Task requirements: Give the data again in full, with every character unchanged.

Available data:
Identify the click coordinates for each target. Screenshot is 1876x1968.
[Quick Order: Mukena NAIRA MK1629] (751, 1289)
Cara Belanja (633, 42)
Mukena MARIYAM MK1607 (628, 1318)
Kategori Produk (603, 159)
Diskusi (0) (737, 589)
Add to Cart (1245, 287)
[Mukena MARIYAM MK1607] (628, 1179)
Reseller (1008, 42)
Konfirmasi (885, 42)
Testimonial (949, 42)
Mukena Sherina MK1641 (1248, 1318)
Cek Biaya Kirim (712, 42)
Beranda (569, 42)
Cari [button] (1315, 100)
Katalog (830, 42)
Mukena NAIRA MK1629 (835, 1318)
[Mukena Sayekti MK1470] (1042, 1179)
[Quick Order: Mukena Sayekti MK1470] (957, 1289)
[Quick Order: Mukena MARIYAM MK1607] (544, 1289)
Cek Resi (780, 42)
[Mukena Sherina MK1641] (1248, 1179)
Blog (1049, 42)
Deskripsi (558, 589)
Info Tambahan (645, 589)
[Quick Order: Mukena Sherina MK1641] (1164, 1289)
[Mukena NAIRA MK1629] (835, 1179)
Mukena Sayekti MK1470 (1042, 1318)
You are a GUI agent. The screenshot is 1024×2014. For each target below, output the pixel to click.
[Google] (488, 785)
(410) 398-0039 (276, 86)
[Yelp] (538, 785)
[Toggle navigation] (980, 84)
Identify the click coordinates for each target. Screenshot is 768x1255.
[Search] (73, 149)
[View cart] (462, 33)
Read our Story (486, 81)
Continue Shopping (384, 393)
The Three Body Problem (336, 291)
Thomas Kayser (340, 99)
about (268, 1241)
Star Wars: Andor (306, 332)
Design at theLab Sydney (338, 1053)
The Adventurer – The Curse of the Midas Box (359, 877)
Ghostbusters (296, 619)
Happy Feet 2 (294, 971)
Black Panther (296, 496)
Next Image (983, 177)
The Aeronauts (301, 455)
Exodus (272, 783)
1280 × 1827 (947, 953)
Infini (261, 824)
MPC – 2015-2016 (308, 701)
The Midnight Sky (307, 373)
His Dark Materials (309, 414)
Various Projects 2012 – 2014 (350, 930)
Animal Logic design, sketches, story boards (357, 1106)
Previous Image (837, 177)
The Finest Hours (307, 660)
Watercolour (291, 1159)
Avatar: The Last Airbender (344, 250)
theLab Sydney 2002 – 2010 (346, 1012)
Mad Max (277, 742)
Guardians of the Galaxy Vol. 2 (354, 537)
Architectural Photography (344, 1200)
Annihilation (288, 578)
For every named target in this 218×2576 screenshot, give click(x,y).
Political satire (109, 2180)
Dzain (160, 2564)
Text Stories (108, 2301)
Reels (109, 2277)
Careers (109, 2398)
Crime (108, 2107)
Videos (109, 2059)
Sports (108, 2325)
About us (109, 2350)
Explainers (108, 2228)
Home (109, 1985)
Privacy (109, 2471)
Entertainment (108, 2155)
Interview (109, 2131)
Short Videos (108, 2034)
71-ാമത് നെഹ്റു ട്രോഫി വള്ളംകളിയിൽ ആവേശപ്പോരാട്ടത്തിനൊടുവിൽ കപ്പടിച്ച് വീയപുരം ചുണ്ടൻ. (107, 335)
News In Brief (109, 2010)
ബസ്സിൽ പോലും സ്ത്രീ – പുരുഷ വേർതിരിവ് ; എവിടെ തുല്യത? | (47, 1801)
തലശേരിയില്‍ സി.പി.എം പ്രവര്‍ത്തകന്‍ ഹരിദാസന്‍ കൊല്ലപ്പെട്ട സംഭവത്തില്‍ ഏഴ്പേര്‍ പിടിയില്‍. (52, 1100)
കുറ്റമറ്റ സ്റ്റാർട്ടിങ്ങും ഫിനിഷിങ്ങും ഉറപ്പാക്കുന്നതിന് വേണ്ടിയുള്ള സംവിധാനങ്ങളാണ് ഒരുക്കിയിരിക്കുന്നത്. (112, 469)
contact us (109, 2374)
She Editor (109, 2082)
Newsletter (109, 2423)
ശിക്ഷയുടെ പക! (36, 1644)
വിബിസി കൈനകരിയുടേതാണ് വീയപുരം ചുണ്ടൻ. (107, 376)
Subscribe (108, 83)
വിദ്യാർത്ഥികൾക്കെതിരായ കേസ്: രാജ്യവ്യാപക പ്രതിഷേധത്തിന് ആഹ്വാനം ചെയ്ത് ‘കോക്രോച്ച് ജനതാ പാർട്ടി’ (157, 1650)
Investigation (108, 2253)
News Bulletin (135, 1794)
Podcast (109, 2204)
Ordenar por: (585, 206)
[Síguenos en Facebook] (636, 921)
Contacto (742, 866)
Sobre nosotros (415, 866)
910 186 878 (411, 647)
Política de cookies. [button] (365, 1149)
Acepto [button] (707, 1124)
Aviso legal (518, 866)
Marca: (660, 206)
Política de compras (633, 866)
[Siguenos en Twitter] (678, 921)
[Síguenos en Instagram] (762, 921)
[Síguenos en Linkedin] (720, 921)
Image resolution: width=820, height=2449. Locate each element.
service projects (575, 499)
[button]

Exercise response:
Identify the click coordinates for each target. Screenshot is 1876x1968.
[Quick Order: Mukena NAIRA MK1629] (751, 1289)
Cara Belanja (633, 42)
Mukena MARIYAM MK1607 (628, 1318)
Kategori Produk (603, 159)
Diskusi (0) (737, 589)
Add to Cart (1245, 287)
[Mukena MARIYAM MK1607] (628, 1179)
Reseller (1008, 42)
Konfirmasi (885, 42)
Testimonial (949, 42)
Mukena Sherina MK1641 (1248, 1318)
Cek Biaya Kirim (712, 42)
Beranda (569, 42)
Cari [button] (1315, 100)
Katalog (830, 42)
Mukena NAIRA MK1629 (835, 1318)
[Mukena Sayekti MK1470] (1042, 1179)
[Quick Order: Mukena Sayekti MK1470] (957, 1289)
[Quick Order: Mukena MARIYAM MK1607] (544, 1289)
Cek Resi (780, 42)
[Mukena Sherina MK1641] (1248, 1179)
Blog (1049, 42)
Deskripsi (558, 589)
Info Tambahan (645, 589)
[Quick Order: Mukena Sherina MK1641] (1164, 1289)
[Mukena NAIRA MK1629] (835, 1179)
Mukena Sayekti MK1470 (1042, 1318)
You are a GUI agent. The screenshot is 1024×2014. For each target below, output the pixel to click.
[Google] (488, 785)
(410) 398-0039 (276, 86)
[Yelp] (538, 785)
[Toggle navigation] (980, 84)
Identify the click coordinates for each target. Screenshot is 768x1255.
[Search] (73, 149)
[View cart] (462, 33)
Read our Story (486, 81)
Continue Shopping (384, 393)
The Three Body Problem (336, 291)
Thomas Kayser (340, 99)
about (268, 1241)
Star Wars: Andor (306, 332)
Design at theLab Sydney (338, 1053)
The Adventurer – The Curse of the Midas Box (359, 877)
Ghostbusters (296, 619)
Happy Feet 2 (294, 971)
Black Panther (296, 496)
Next Image (983, 177)
The Aeronauts (301, 455)
Exodus (272, 783)
1280 × 1827 (947, 953)
Infini (261, 824)
MPC – 2015-2016 (308, 701)
The Midnight Sky (307, 373)
His Dark Materials (309, 414)
Various Projects 2012 – 2014 (350, 930)
Animal Logic design, sketches, story boards (357, 1106)
Previous Image (837, 177)
The Finest Hours (307, 660)
Watercolour (291, 1159)
Avatar: The Last Airbender (344, 250)
theLab Sydney 2002 – 2010 (346, 1012)
Mad Max (277, 742)
Guardians of the Galaxy Vol. 2 (354, 537)
Architectural Photography (344, 1200)
Annihilation (288, 578)
For every named target in this 218×2576 screenshot, give click(x,y).
Political satire (109, 2180)
Dzain (160, 2564)
Text Stories (108, 2301)
Reels (109, 2277)
Careers (109, 2398)
Crime (108, 2107)
Videos (109, 2059)
Sports (108, 2325)
About us (109, 2350)
Explainers (108, 2228)
Home (109, 1985)
Privacy (109, 2471)
Entertainment (108, 2155)
Interview (109, 2131)
Short Videos (108, 2034)
71-ാമത് നെഹ്റു ട്രോഫി വള്ളംകളിയിൽ ആവേശപ്പോരാട്ടത്തിനൊടുവിൽ കപ്പടിച്ച് വീയപുരം ചുണ്ടൻ. (107, 335)
News In Brief (109, 2010)
ബസ്സിൽ പോലും സ്ത്രീ – പുരുഷ വേർതിരിവ് ; എവിടെ തുല്യത? | (47, 1801)
തലശേരിയില്‍ സി.പി.എം പ്രവര്‍ത്തകന്‍ ഹരിദാസന്‍ കൊല്ലപ്പെട്ട സംഭവത്തില്‍ ഏഴ്പേര്‍ പിടിയില്‍. (52, 1100)
കുറ്റമറ്റ സ്റ്റാർട്ടിങ്ങും ഫിനിഷിങ്ങും ഉറപ്പാക്കുന്നതിന് വേണ്ടിയുള്ള സംവിധാനങ്ങളാണ് ഒരുക്കിയിരിക്കുന്നത്. (112, 469)
contact us (109, 2374)
She Editor (109, 2082)
Newsletter (109, 2423)
ശിക്ഷയുടെ പക! (36, 1644)
വിബിസി കൈനകരിയുടേതാണ് വീയപുരം ചുണ്ടൻ. (107, 376)
Subscribe (108, 83)
വിദ്യാർത്ഥികൾക്കെതിരായ കേസ്: രാജ്യവ്യാപക പ്രതിഷേധത്തിന് ആഹ്വാനം ചെയ്ത് ‘കോക്രോച്ച് ജനതാ പാർട്ടി’ (157, 1650)
Investigation (108, 2253)
News Bulletin (135, 1794)
Podcast (109, 2204)
Ordenar por: (585, 206)
[Síguenos en Facebook] (636, 921)
Contacto (742, 866)
Sobre nosotros (415, 866)
910 186 878 (411, 647)
Política de cookies. [button] (365, 1149)
Acepto [button] (707, 1124)
Aviso legal (518, 866)
Marca: (660, 206)
Política de compras (633, 866)
[Siguenos en Twitter] (678, 921)
[Síguenos en Instagram] (762, 921)
[Síguenos en Linkedin] (720, 921)
Image resolution: width=820, height=2449. Locate each element.
service projects (575, 499)
[button]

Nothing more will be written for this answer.